== STORED DATA ==

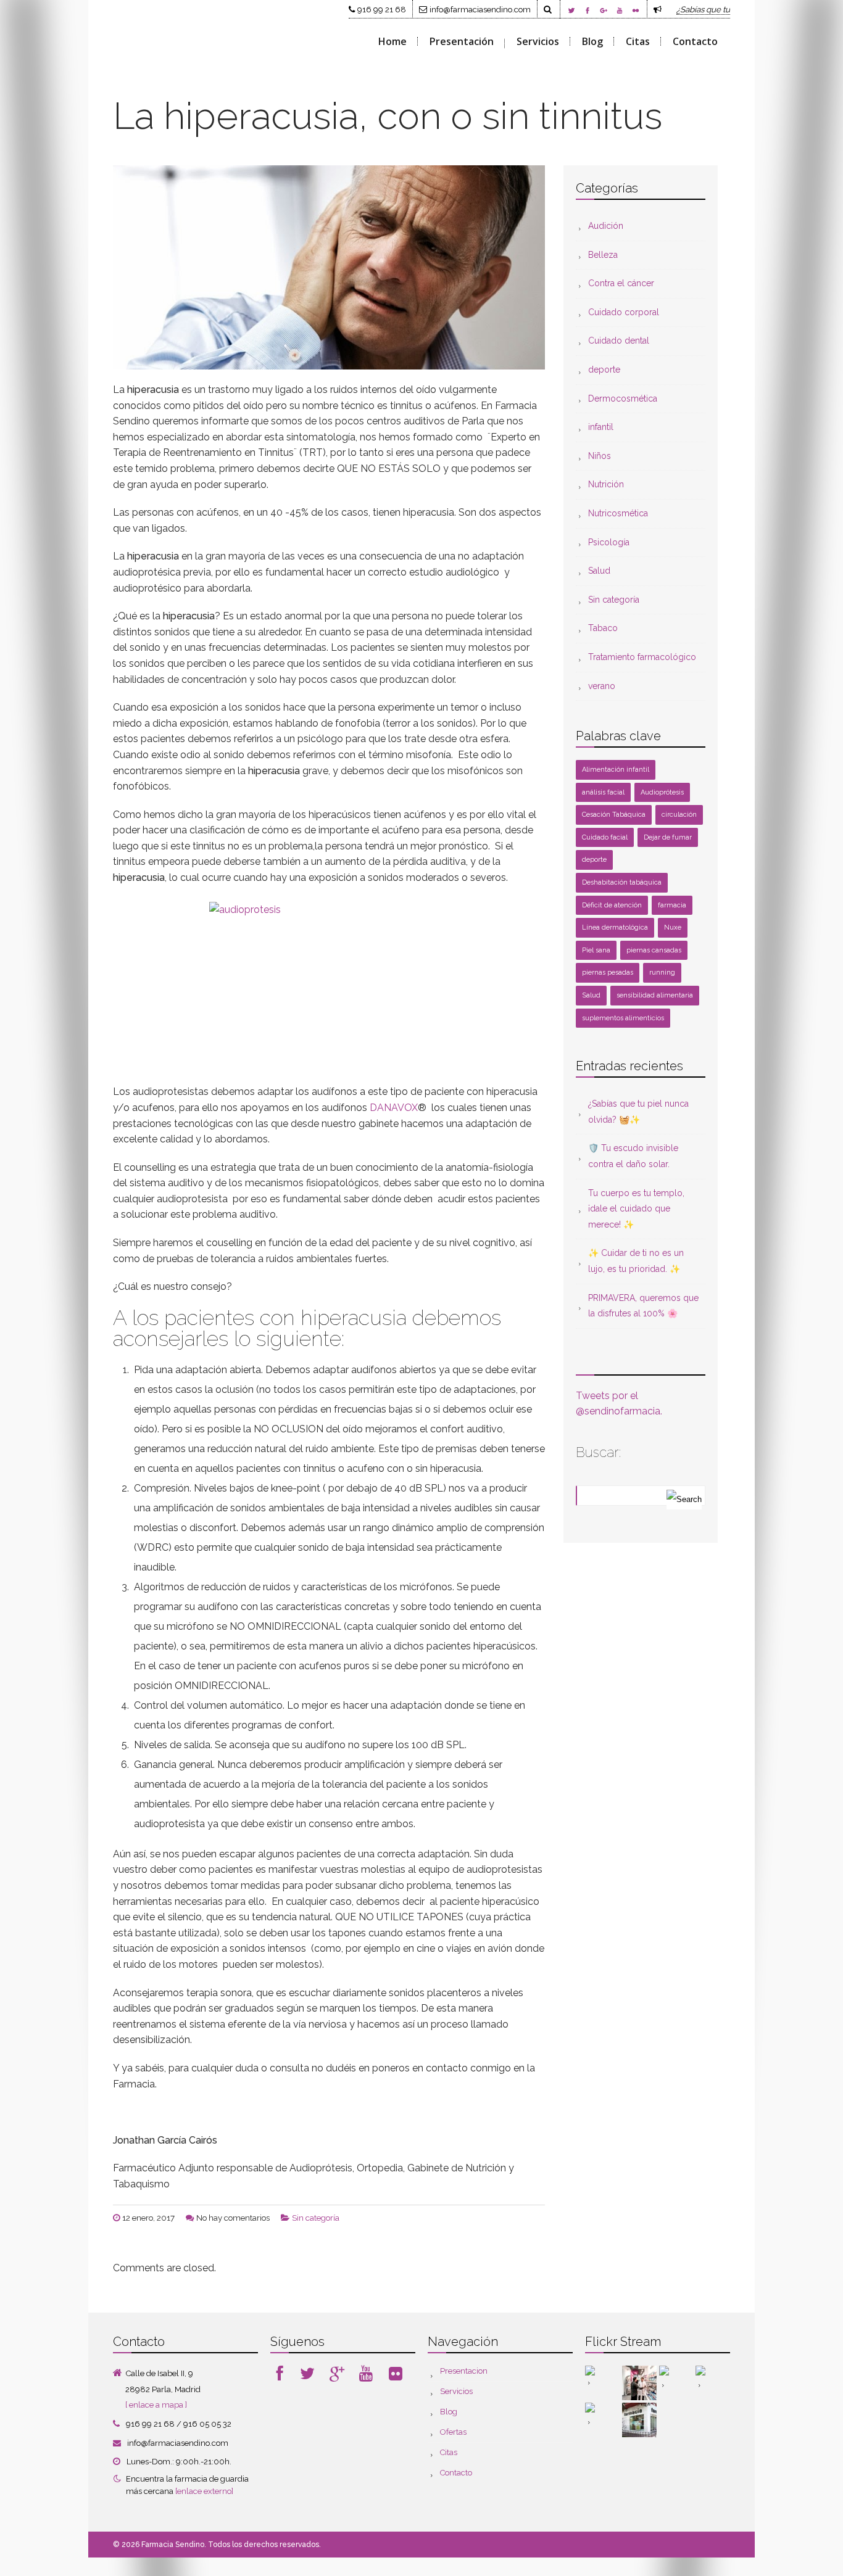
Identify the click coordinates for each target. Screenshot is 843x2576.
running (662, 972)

===
== STORED DATA ==

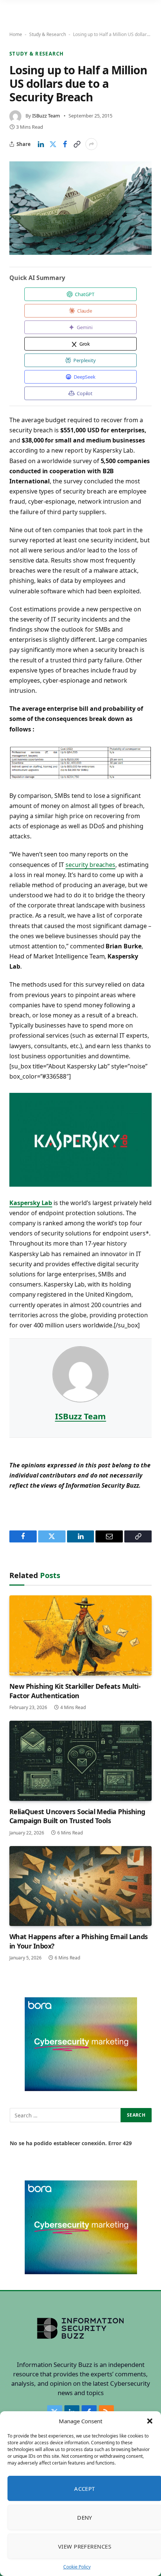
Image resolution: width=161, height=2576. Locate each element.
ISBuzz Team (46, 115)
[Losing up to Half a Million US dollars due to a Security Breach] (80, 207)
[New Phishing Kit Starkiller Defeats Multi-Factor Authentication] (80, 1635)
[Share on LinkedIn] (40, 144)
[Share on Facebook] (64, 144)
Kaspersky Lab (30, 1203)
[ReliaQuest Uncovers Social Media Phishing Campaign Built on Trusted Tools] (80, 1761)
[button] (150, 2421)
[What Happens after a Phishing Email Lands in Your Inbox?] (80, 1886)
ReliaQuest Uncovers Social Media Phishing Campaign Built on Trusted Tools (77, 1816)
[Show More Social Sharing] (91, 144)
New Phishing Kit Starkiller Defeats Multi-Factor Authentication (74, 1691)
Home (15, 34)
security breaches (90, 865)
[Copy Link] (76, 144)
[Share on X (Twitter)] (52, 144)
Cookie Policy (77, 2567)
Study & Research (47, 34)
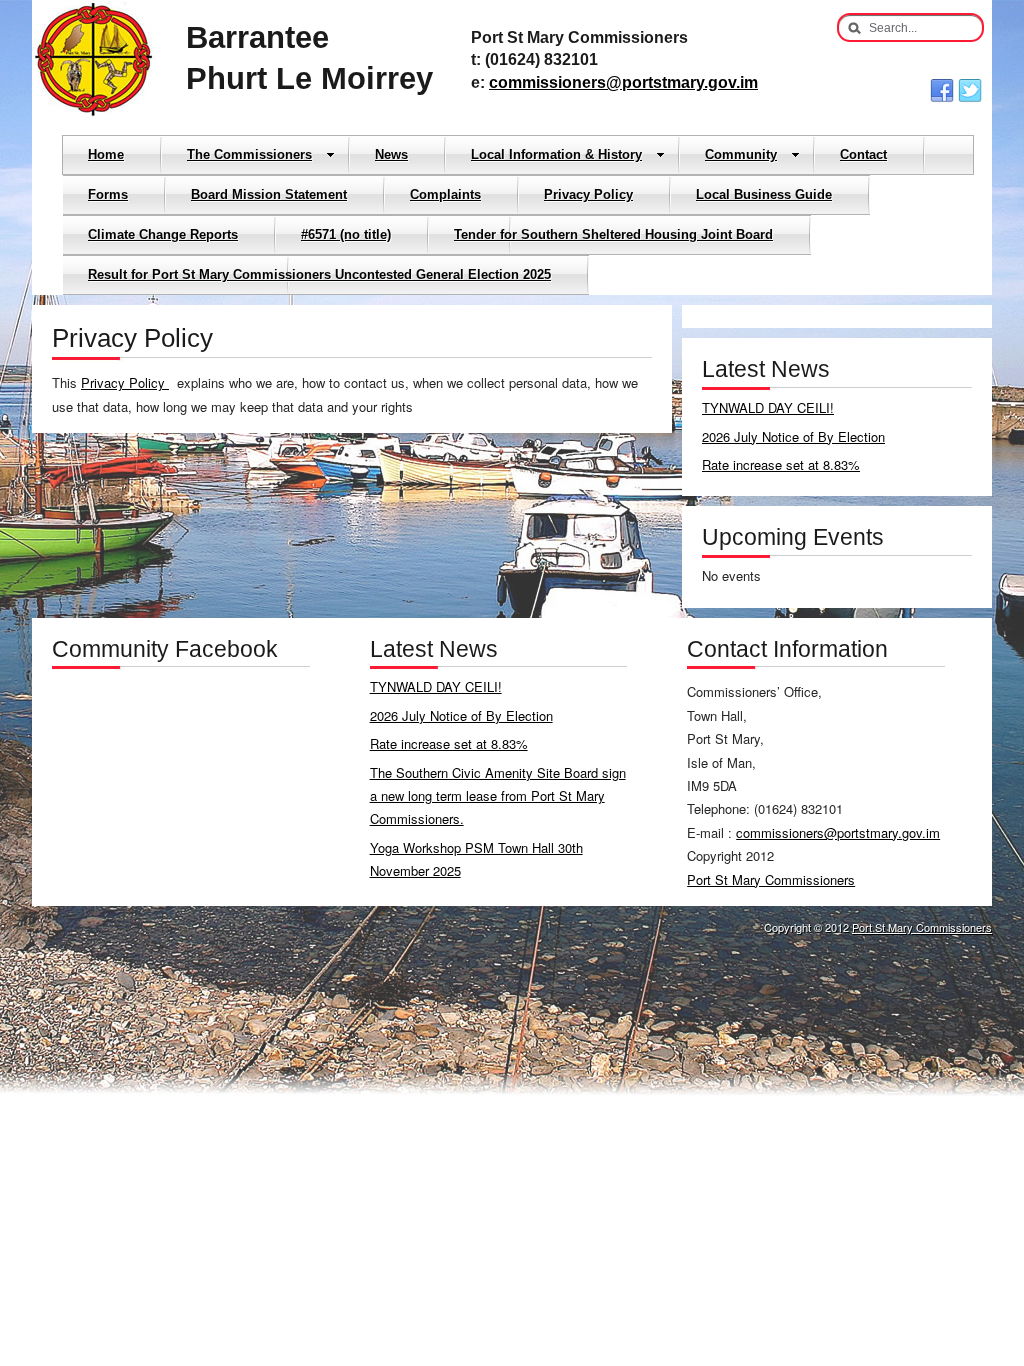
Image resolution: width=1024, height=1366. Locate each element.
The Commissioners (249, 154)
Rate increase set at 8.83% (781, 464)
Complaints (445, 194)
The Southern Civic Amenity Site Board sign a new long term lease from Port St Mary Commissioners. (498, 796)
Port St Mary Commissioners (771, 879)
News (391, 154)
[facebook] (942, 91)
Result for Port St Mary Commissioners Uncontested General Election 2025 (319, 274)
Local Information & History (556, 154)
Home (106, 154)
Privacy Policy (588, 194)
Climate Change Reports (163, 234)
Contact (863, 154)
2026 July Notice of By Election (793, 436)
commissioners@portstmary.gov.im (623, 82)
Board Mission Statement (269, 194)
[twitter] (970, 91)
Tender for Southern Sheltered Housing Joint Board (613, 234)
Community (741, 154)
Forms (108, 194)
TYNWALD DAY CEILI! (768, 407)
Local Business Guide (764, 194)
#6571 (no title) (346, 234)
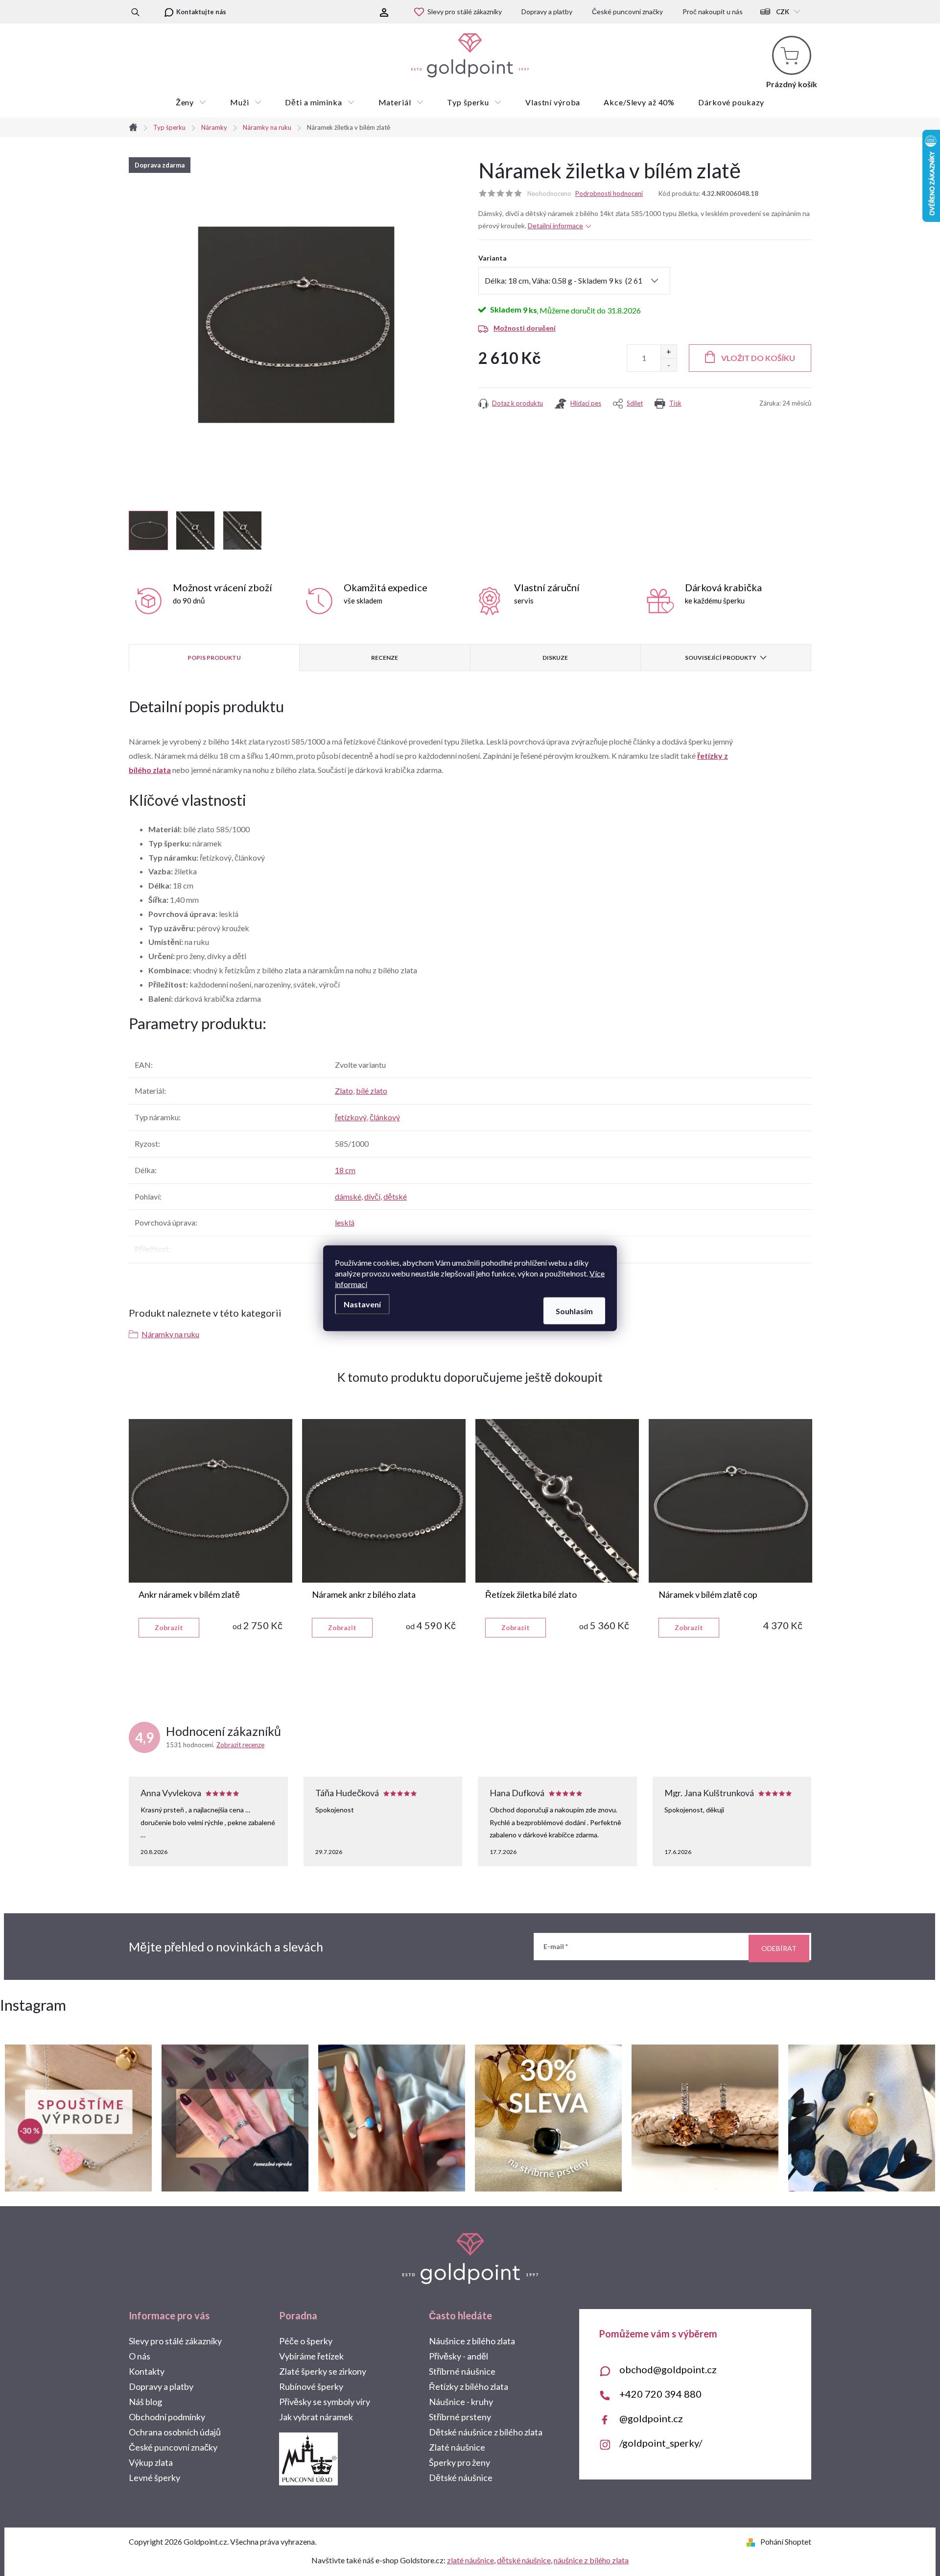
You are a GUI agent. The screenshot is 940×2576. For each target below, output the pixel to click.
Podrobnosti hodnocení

===
== STORED DATA ==

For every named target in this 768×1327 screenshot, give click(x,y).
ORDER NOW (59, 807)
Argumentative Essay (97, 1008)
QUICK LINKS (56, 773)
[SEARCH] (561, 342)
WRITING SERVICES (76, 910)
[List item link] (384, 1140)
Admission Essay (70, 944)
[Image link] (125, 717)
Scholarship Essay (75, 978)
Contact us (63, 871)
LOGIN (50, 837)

===

TASK INSTRUCTIONS :: A single number is the answer here: the count of lines in the material above holding the string "Board".

RESPONSE TO THIS TASK :: 3